Salatullah, selamullah, aleyke ya rasulallah
Güneş ve ay tutulmada
Sen doğdun diye Veda tepelerinden
Ay yüzlü güzellerin tahtı, Kisranın sarayı yerle yeksan
Senin saltanatının heybetinden
Doğum kutlu, dünya kutlu, tüm kâinat umutlu
Sonbahar hazanında düşen yaprak umutlu
Kuruyan, çatlayan toprak, alnından damlayan güller ile neşelenir, yeşerir
Topraktan baş gösteren tüm güllerle bilmez ki insanlık seni devşirir
Ol! Dedi de Yüce Yezdan kanatlandı baharlar
Sensiz efkârından gece kara perdesini yırtar
Kıyamete değin senin nurun yetişir bu ümmete
Dahi ondan seni Hatemül Enbiya eyledi Yaradan
Aşkı senden öğrendi hem Mecnun ile Ferhat
Senin yüzün görse idi eylerdi aşkınla feryat
Değil Leyla, değil Şirin akıl kalmazdı başta
Görselerdi senin gül cemalini en başta
Ey âlemlerin rahmeti! Ey kâinatın güneşi! Ey ayı, güneşi ve yıldızları sönük bırakan, kıskandıran nur tufanı! Salât ve selam senin üzerine olsun.
Toplu halde tüm kavimler karanlık ve sapkınlığa düştüklerinde, ölmeden mezara giren çocuğun son nefesine yetiştin de minik ellerinden tutup sen kaldırdın düştüğü yerden. Yalnızca bedenini değil haysiyetini, şerefini, onurunu da kaldırıp yücelttin. Küfrün küflenmiş bulutlarından dökülen zulmetin katran yağmurlarıyla iliklerine kadar ıslanmış bu ümmetin kurtuluş umudu ancak sensin.

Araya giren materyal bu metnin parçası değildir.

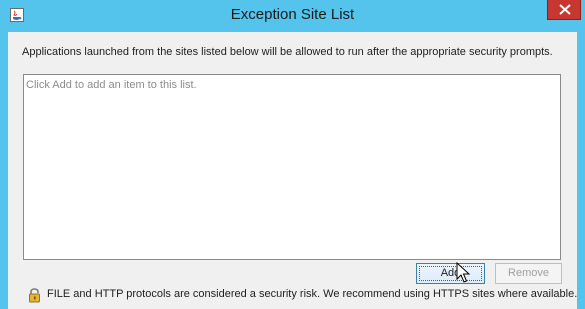  I want to click on mouse-cursor-icon, so click(464, 272).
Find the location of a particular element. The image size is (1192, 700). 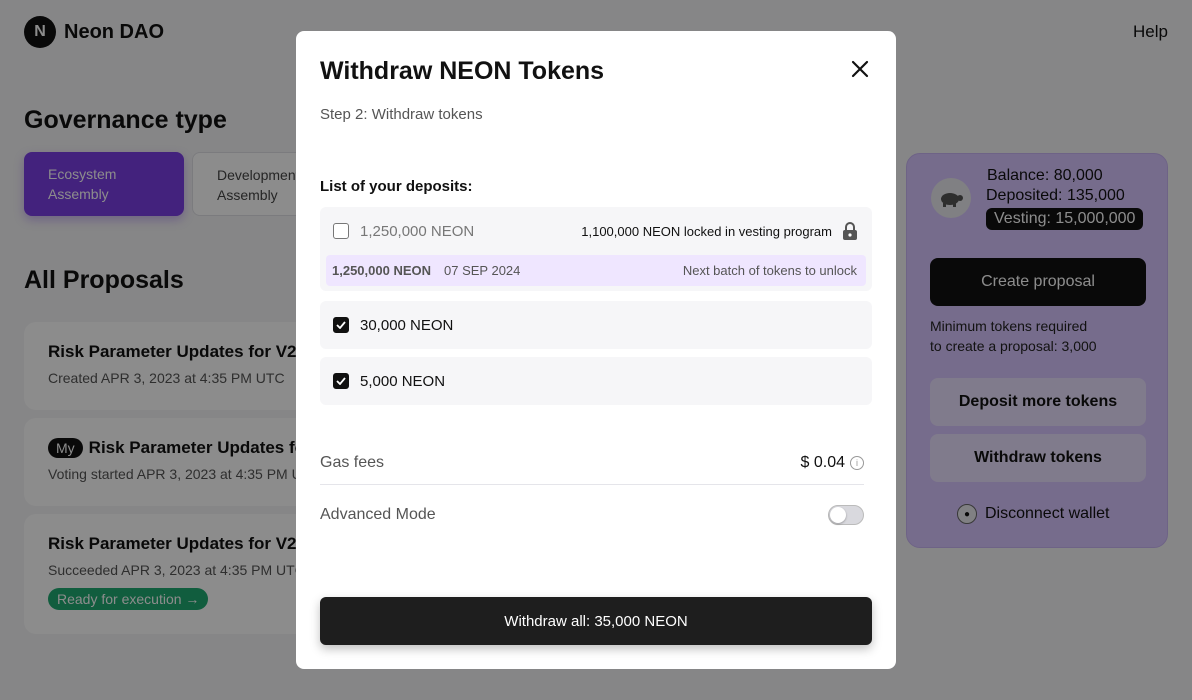

withdraw-all-button: Withdraw all: 35,000 NEON is located at coordinates (596, 621).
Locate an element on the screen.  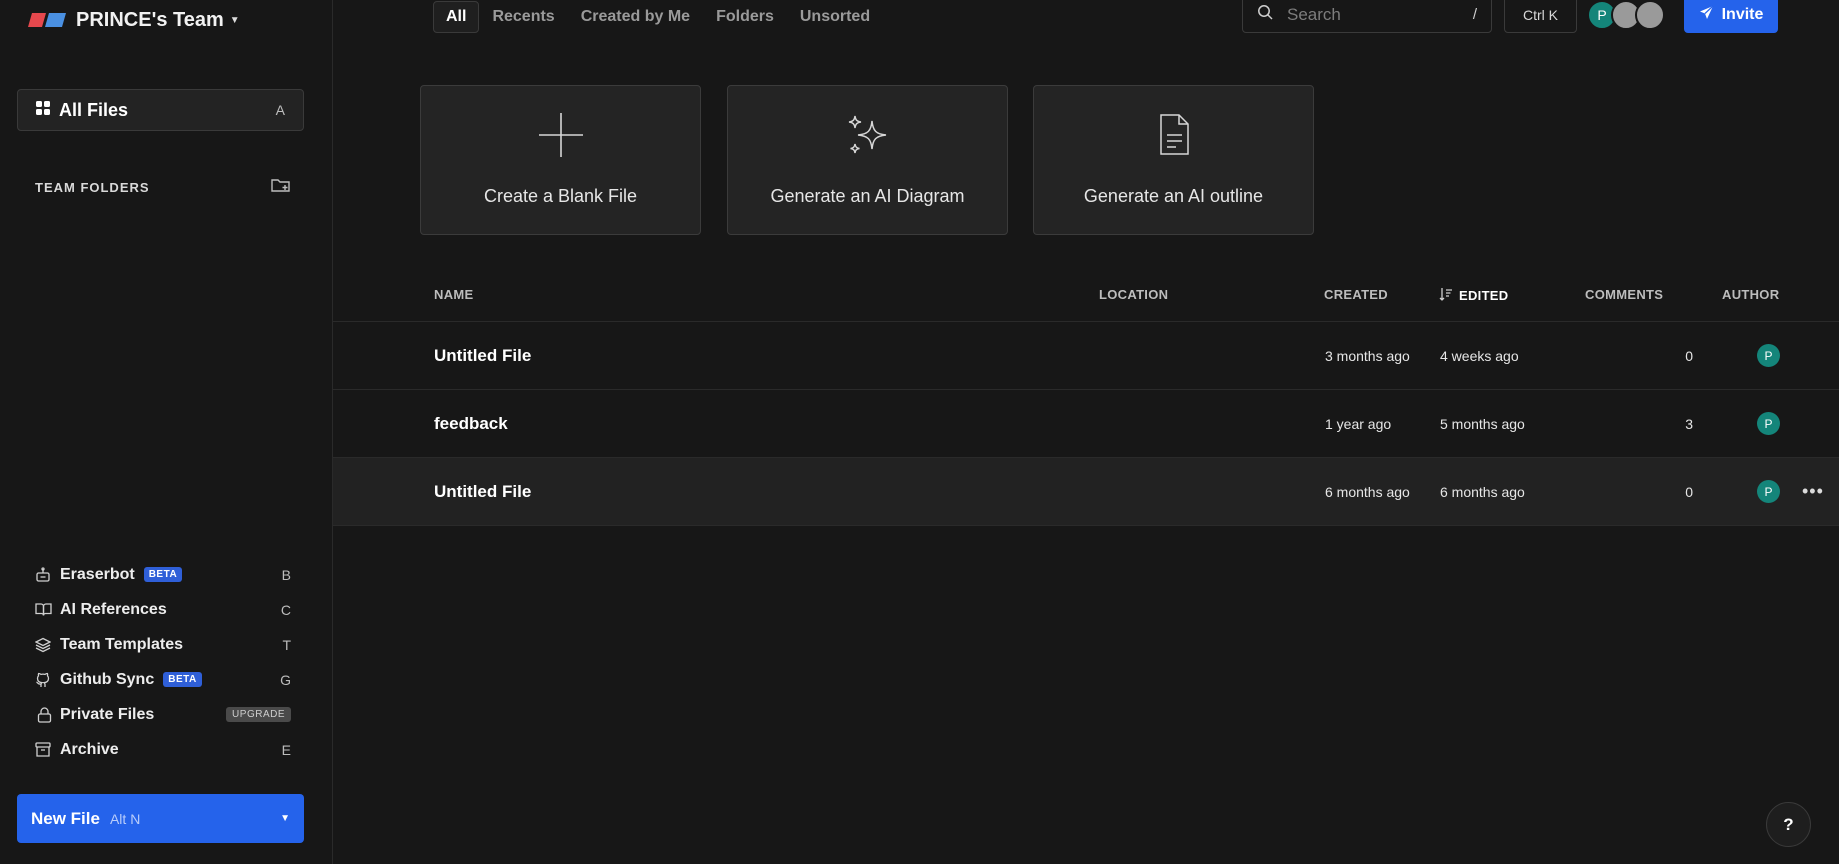
upgrade-badge: UPGRADE is located at coordinates (258, 714).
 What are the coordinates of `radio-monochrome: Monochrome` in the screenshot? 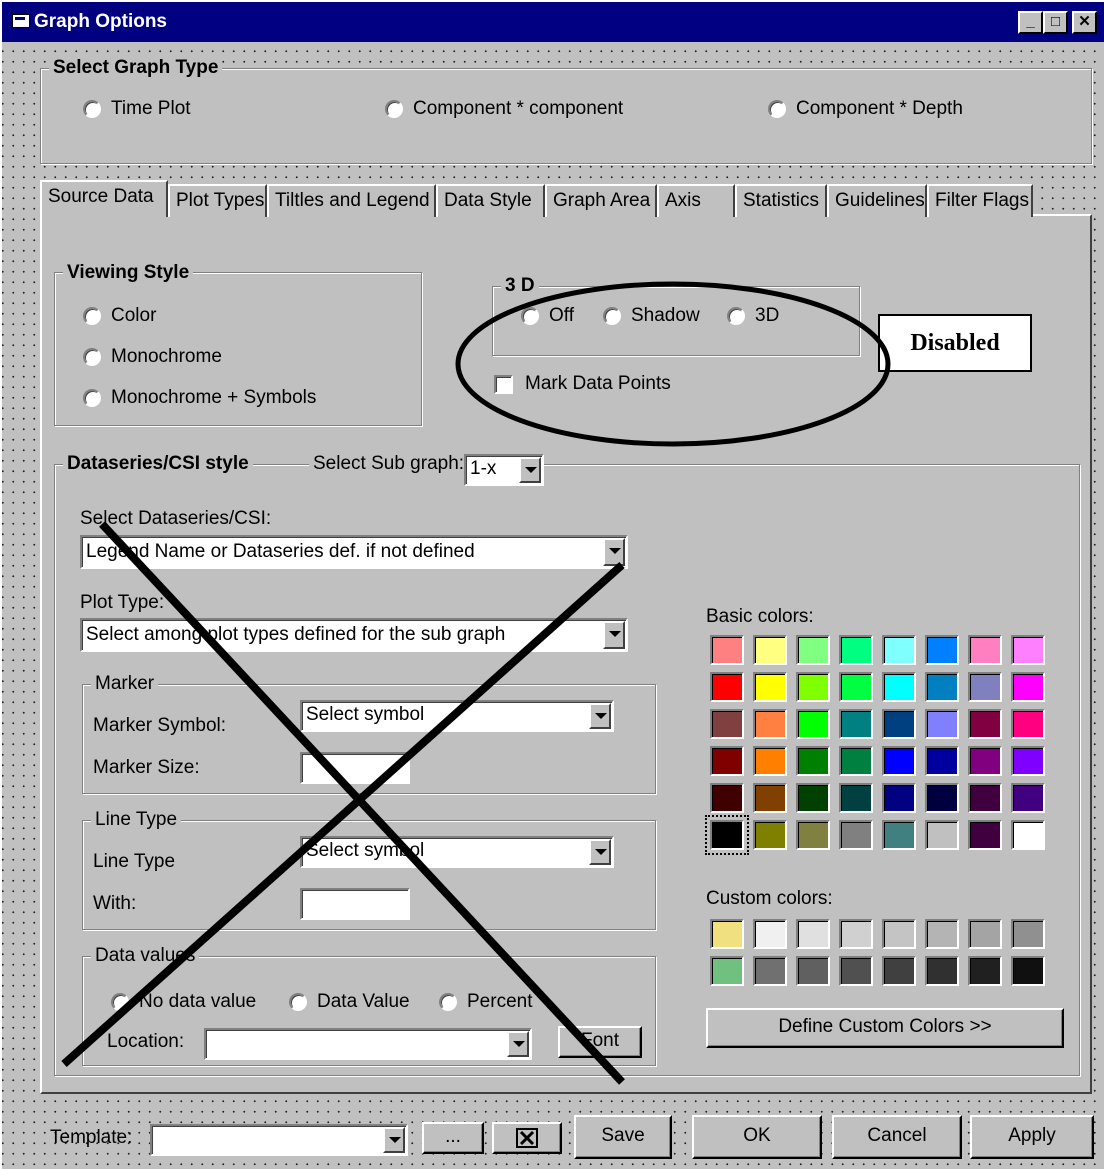 It's located at (152, 357).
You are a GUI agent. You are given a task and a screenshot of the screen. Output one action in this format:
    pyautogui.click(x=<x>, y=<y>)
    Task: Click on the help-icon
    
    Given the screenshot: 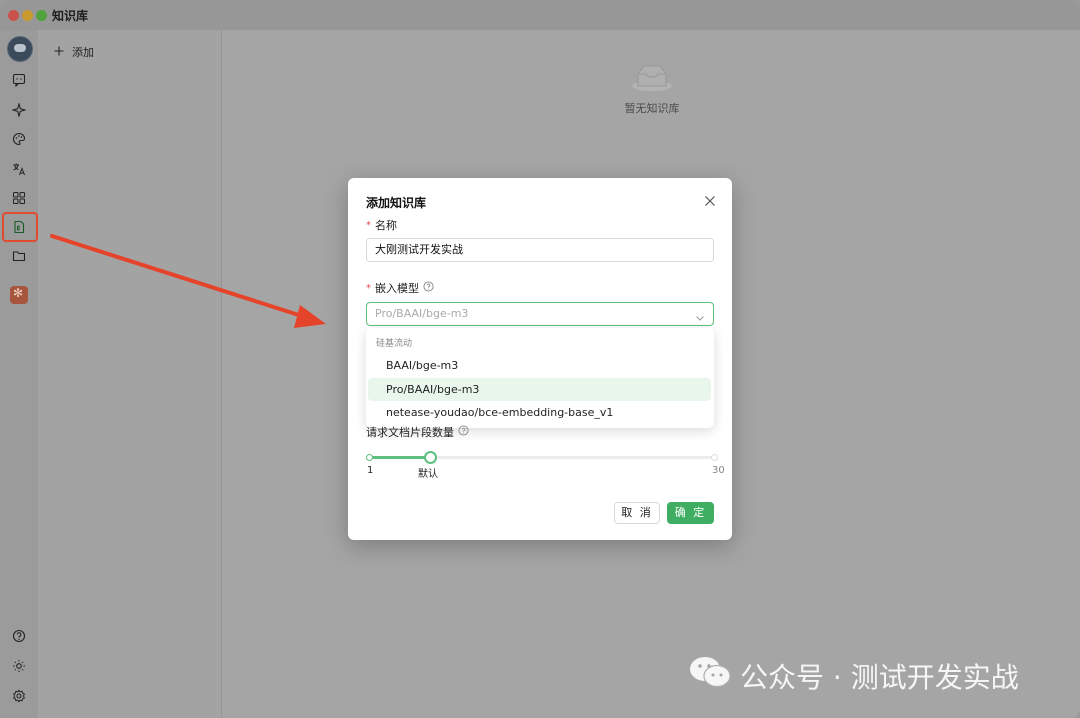 What is the action you would take?
    pyautogui.click(x=19, y=636)
    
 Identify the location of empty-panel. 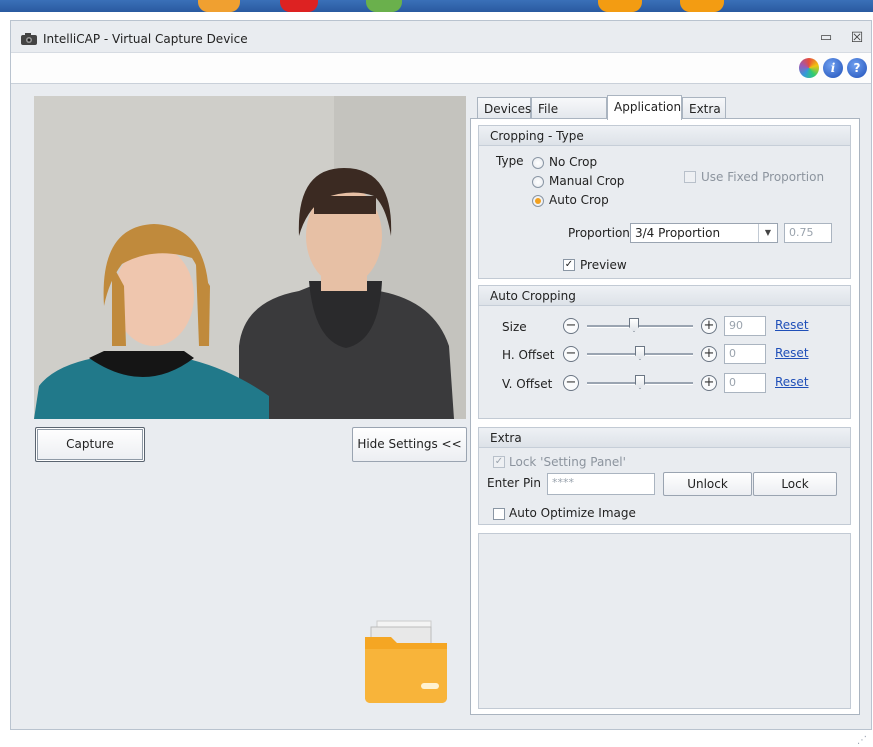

Hani Allah dostları, peygamberler, Hak âşıkları ölmez sadece perdenin ardına geçer ya. İşte biz de seni hâlâ nefesiyle, gözyaşı ve dualarıyla diri ve eli biz mahzunların elleri üzerinde biliyoruz. Umudumuz sende. Şimdi çocuklara kız erkek ayrımı yapmadan eşit! Şekilde zulmediliyor. Şimdi insanlar içlerindeki harabattan habersiz dışlarını mamur etmenin derdine düşmüş. Beşeriyet genç kalmanın, yaşlanmamanın, çok yaşamak, çok yemek, çok uyumak, çok gülmek; dünyada nimet diye adlandırılan ne varsa hepsinden tatmanın, hazzın doruklarına ulaşmanın derdinde. Gel de düştüğümüz bu uçurumdan bizi sen kurtar. Duana muhtacız. Keşke seni gören o şanslı azınlığın içine dâhil olabilseydik. Keşke bir kere huzurunda diz çöküp sohbetinde bulunabilseydik. Keşke maruzatımızı mektupla değil yüz yüze iletebilseydik. Fakat tek tesellimiz sen bizlerden yani senden çok sonra dünyaya gelen ve sana görmeden iman eden ümmetinden 'kardeşlerimdir' diye bahsettin. Bize bu saadet, bu paye yeter. Sana tam manasıyla tabi olamasak ta bizlerden razı ol ve yüz çevirme. Bizlerden vazgeçme ki sen de vazgeçersen gerçekten hüsrana uğrayanlardan oluruz.
Selam sana ey enbiyalar serveri. İyi ki doğdun, iyi ki varsın. Olmasaydın olmazdık.